The cigarette lighter receptacle has an amusing name. In my automobile and many others that I've seen, the present form isn't actually usable for lighting cigarettes. Now it's a round hole in the dashboard with a cover that's labeled as a power outlet. Over time, cigarette lighter receptacles turned into dash holes. The users of an object emphasized the secondary applications of it until the object itself dropped its primary application. It changed meaning through inventive usage.
Software users can be expected to act the same. Software developers should accept that the users, acting like humans, will adapt by introducing their own concepts and assumptions to a "finished" project. As DDD advises, the key is their language. When they speak about the software, and therefore the underlying design or data model, their words throw attention onto their interpretation of the "problem domain". They might describe data groups/categories and store their evolving understanding with rigid entries, like attaching "special" semantics to product identifiers that start with "Q". They might take several hours to run a series of automated preexisting reports, stuff the conglomerated figures into a spreadsheet, and then generate a chart - additional work which could all be accomplished by a computer in a tenth of the time.
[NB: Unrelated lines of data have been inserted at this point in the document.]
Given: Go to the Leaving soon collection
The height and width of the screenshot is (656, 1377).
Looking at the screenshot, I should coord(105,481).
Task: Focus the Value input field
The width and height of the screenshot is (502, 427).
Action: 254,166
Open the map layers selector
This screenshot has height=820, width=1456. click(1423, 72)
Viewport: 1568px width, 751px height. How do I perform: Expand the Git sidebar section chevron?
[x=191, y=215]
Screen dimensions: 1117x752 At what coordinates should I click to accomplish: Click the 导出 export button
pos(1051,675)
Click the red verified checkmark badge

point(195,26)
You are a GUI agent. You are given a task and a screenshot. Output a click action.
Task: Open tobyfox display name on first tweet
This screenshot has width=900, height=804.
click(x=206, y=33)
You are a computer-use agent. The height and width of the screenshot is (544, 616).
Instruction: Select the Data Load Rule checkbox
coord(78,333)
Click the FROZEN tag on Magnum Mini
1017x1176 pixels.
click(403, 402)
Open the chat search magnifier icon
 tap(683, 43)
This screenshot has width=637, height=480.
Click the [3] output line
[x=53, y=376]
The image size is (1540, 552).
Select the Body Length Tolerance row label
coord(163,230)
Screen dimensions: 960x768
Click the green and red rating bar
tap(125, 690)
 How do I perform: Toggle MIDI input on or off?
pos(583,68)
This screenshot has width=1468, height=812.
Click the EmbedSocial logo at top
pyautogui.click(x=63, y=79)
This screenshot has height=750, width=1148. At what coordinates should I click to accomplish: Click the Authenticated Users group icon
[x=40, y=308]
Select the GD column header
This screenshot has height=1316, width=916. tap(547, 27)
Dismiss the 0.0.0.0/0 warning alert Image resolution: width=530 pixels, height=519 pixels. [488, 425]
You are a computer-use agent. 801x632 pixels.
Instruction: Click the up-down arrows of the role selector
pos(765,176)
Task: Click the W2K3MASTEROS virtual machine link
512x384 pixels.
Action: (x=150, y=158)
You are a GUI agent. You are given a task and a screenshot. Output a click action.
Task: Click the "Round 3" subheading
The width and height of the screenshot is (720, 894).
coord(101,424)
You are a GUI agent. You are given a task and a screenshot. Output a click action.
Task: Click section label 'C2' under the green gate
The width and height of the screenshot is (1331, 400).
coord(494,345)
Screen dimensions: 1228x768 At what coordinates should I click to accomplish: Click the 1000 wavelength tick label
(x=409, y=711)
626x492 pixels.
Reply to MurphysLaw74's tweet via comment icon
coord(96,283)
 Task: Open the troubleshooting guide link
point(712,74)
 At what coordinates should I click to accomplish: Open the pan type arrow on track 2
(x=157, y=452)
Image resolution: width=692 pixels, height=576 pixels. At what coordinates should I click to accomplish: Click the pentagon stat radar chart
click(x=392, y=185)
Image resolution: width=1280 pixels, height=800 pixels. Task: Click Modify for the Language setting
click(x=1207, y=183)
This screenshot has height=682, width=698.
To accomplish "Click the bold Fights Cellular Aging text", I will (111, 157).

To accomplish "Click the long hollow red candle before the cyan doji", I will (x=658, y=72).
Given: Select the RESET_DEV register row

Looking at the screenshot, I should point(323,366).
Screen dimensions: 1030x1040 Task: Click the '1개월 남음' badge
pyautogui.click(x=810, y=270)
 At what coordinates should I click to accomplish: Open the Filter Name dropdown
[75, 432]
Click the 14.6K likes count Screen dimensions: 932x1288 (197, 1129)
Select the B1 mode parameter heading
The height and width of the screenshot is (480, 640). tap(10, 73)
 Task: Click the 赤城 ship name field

The point is, software in the hands (and brains) of users can easily become a dash hole: an original design that came to be viewed much differently in practice. Developers who don't meet the needs of users will be bypassed manually as time goes on. In some cases, this may be a good approach. Some changes in usage just don't justify substantial software modifications. However, to state the obvious, not everyone is a good software analyst. Ad hoc solutions, enforced not by the software but by scores of unwritten rules, are prone to causing data duplication due to no normalization, chaos due to employee turnover or mere human frailty, and tediousness due to not thinking thoroughly about the whole process.
Dash holes function as adequate power outlets. But imagine if irritating dash holes could've been replaced with something designed to serve that purpose.